A pergunta é inevitável: será realmente possível para os rossoneri completar aquela que seria uma recuperação surpreendente?

Uma questão mental
A lógica, ao analisar o percurso da época, aconselha cautela. Se é verdade que o Inter voltou a mostrar no dérbi as dificuldades nos grandes jogos – um limite que já apareceu várias vezes ao longo do ano – também é verdade que a equipa nerazzurra demonstrou maior regularidade frente às equipas de meio e fundo da tabela, um fator que, a longo prazo, faz toda a diferença na luta pelo título.
Os campeonatos ganham-se com regularidade e, nesse sentido, a Inter garantiu até agora um desempenho mais consistente do que um Milan frequentemente mais irregular.
No entanto, o dérbi pode alterar algo sobretudo a nível mental. Se o problema da Inter é realmente a gestão da pressão nos jogos mais exigentes, então a situação pode tornar-se mais delicada agora que a vantagem, embora ainda grande, já não é tão confortável como antes.
O calendário reserva desde já alguns desafios interessantes. Os nerazzurri, na próxima semana, vão defrontar a Atalanta, embora a equipa de Gasperini esteja inevitavelmente focada na eliminatória da Liga dos Campeões frente ao Bayern Munique. Logo depois surgem outros encontros a não subestimar: a deslocação a Florença para enfrentar a Fiorentina, depois o duelo em casa com a Roma e o jogo fora frente ao Como, adversário que a Inter reencontrará também na meia-final da Taça de Itália a 21 de abril.

O resto do percurso parece, pelo menos no papel, mais acessível: Cagliari, Torino, Parma, a deslocação ao terreno da Lazio, depois Verona antes do encerramento no Dall’Ara frente ao Bolonha. Um percurso que, olhando para o que se viu ao longo da época, não apresenta grandes obstáculos “psicológicos”. A menos que surja um deslize inesperado capaz de alterar a perceção do final do campeonato.
Uma Páscoa de paixão
Do outro lado, o Milan tem um calendário mais exigente, começando já na próxima jornada com a deslocação ao terreno da Lazio. Depois, Torino em San Siro e, sobretudo, o difícil duelo no Diego Armando Maradona frente ao Nápoles.
É precisamente aí que pode estar o momento decisivo na luta pelo título. Entre 5 e 6 de abril, Páscoa e segunda-feira de Páscoa, a paixão pelo topo da Serie A será máxima: de um lado Inter-Roma, do outro Nápoles-Milan. Depois dessa jornada ficará muito mais claro quais são as reais possibilidades de recuperação.
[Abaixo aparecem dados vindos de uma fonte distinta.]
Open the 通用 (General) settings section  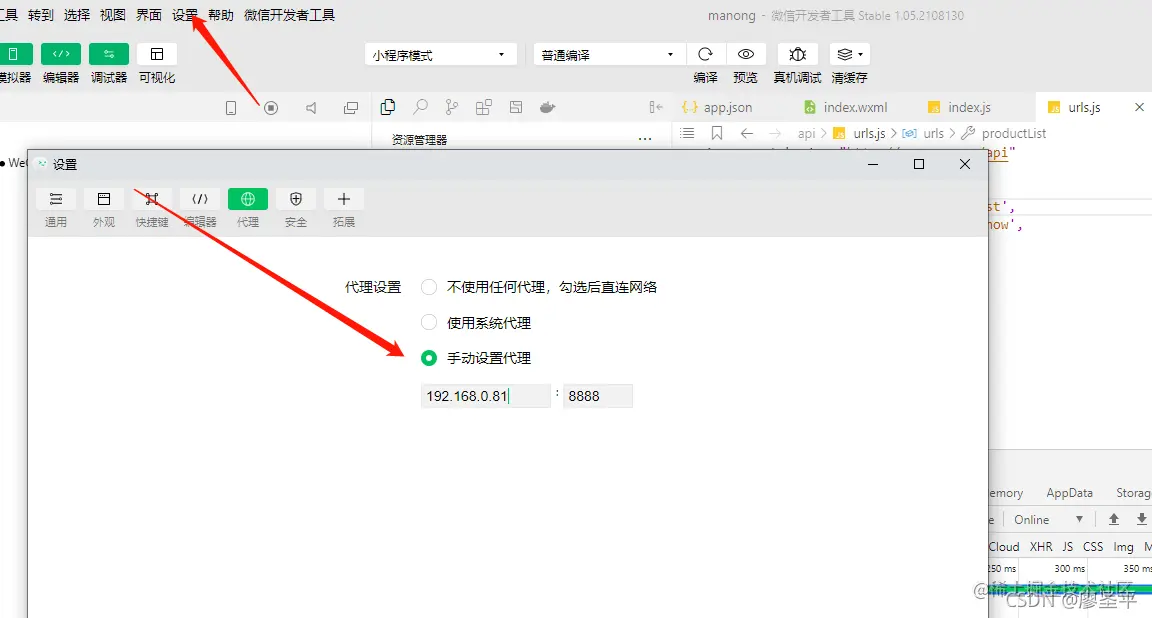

Porque se o Milan perder terreno em Nápoles, a recuperação tornar-se-á quase impossível. Até porque, no final, os rossoneri ainda terão de enfrentar a Juventus e a Atalanta, além das deslocações frente à Udinese, Verona, Sassuolo e Génova, antes da última jornada frente ao Cagliari.
Sonho, pesadelo ou ambos?
Em suma, o scudetto permanece firmemente nas mãos da Inter. A eliminação da Liga dos Campeões deixou aos nerazzurri dois objetivos: um principal (o campeonato) e um secundário (a Taça de Itália), que serviria, no entanto, para completar uma dobradinha histórica.
Muito, como já referimos, dependerá da força mental de uma equipa que, aconteça o que acontecer, no verão terá de passar por uma profunda reestruturação se o objetivo for voltar a ser competitiva também na Europa. Resta perceber se essa reestruturação terá de começar pelo banco: será o relvado, como sempre, a decidir.
Para o Milan, a situação é diferente. A qualificação para a Liga dos Campeões, objetivo assumido no início da época, está praticamente garantida: a vantagem sobre a Roma, quinta classificada, é de nove pontos. Por isso, os adeptos rossoneri podem sonhar.
Porque, se é verdade que uma recuperação de -7 em dez jornadas continua improvável (mas não impossível), também é verdade que para transformar o sonho dos adeptos rossoneri em realidade é preciso apenas uma coisa: que os últimos dois meses se tornem um pesadelo para os nerazzurri.